Green Bean, Tomato, Potato, and Meatball Stew

Preparation info

  • Difficulty

    Easy

  • Serves

    6

Appears in

Welcome to Claire's: 35 Years of Recipes and Reflections from the Landmark Vegetarian Restaurant

Welcome to Claire's

By Claire Criscuolo

Published 2014

  • About

This is the perfect stew for a cold winter night. All you need to add is some crusty Italian bread for a wonderful supper.

Ingredients

  • 2 1-inch-thick slices hard Italian bread
  • 1 14-ounce package meatless ground beef (I like to use Lightlife® Gimme Lean®)
  • ½ cup finely chopped Italian flat-leaf parsley
  • 4 large cloves garlic, finely chopped
  • 1 egg
  • 5 tablespoons extra-virgin olive oil
  • Salt and pepper, to taste
  • 1 medium yellow onion, cut into thick ribs
  • ¾ pound green beans, trimmed and cut into 1-inch pieces
  • 3 large potatoes, peeled and cut into 2-inch pieces
  • 2 28-ounce cans Italian whole peeled tomatoes, squeezed with your hands to crush
  • ½ cup water
  • 10 large fresh basil leaves
  • 2 bay leaves
  • 1 teaspoon dried oregano

Method

  1. Place the bread in a bowl and cover with hot water.

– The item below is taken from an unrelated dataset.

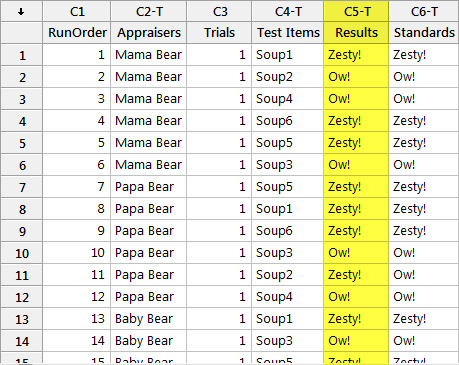Select row header number 7
The height and width of the screenshot is (365, 459).
tap(22, 187)

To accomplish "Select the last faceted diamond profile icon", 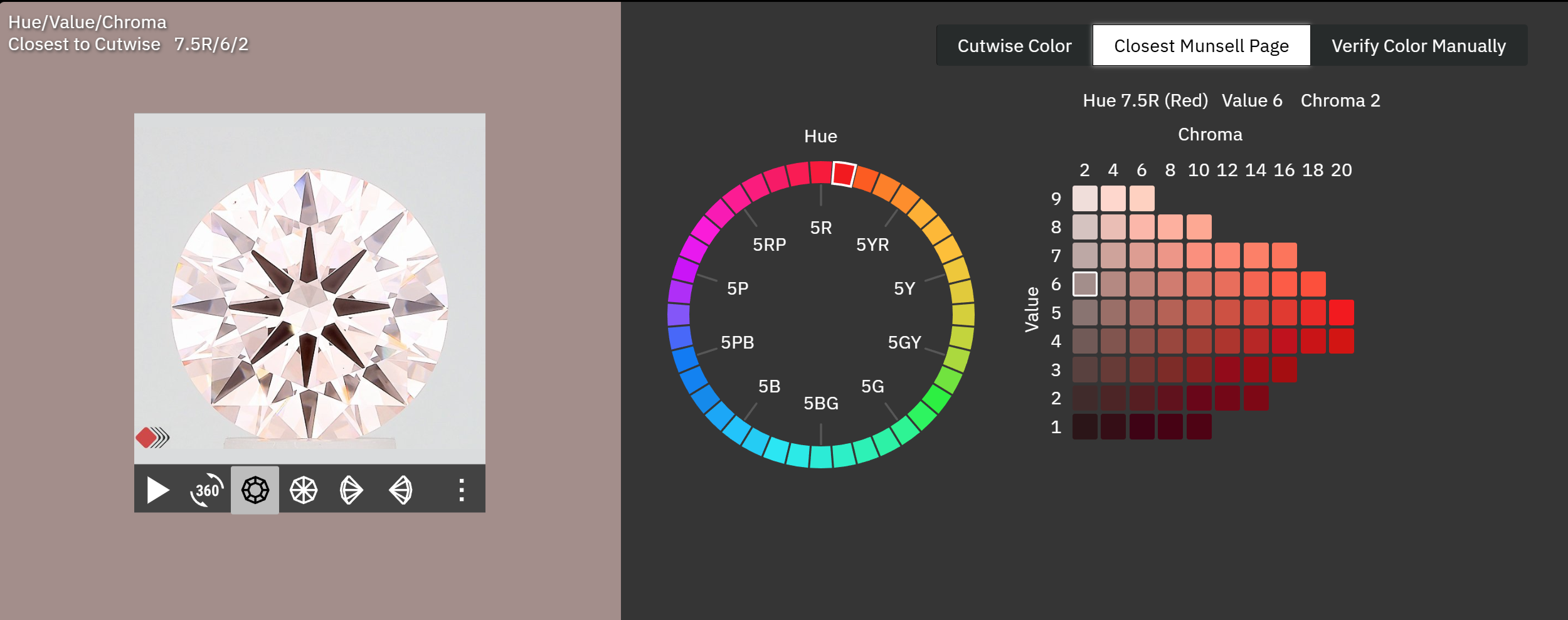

Set aside for 5-10 minutes, or until cool enough to handle. Drain the bread in a colander and press out as much water as possible. Turn into a large bowl. Add the ground “beef,” ¼ cup of the chopped parsley, one-fourth of the chopped garlic, the egg, 1 teaspoon of the olive oil, and salt and pepper. Mix well with your hands or a spoon. Taste for seasonings. Roll heaping tablespoons of the mixture into about 16 balls. Set aside on a platter or cookie sheet.
  2. Heat the remaining olive oil in a large pot over medium heat. Add the remaining chopped garlic, the onion, green beans, potatoes, remaining chopped parsley, and salt and pepper. Cover and cook, stirring occasionally, for 15 minutes, or until the vegetables have released some of their juices. Add the tomatoes and their juices, the water, basil, bay leaves, and oregano. Stir well to mix. Cover and cook at a medium boil (it will reach a boil after about 5 minutes) for about 40 minutes, stirring occasionally.
  3. Meanwhile, spray a large skillet with olive oil spray. Heat the skillet over the medium-high heat. Arrange the “meatballs” in the heated skillet without crowding them too much. Brown each side for about 2 minutes, then transfer them to the cookie sheet. Carefully lower the “meatballs” into the sauce, using a wooden spoon to gently push them into the sauce to cover. Cover and cook for 20 minutes without stirring, then stir gently to mix, trying not to break up the “meatballs.” Taste for seasonings.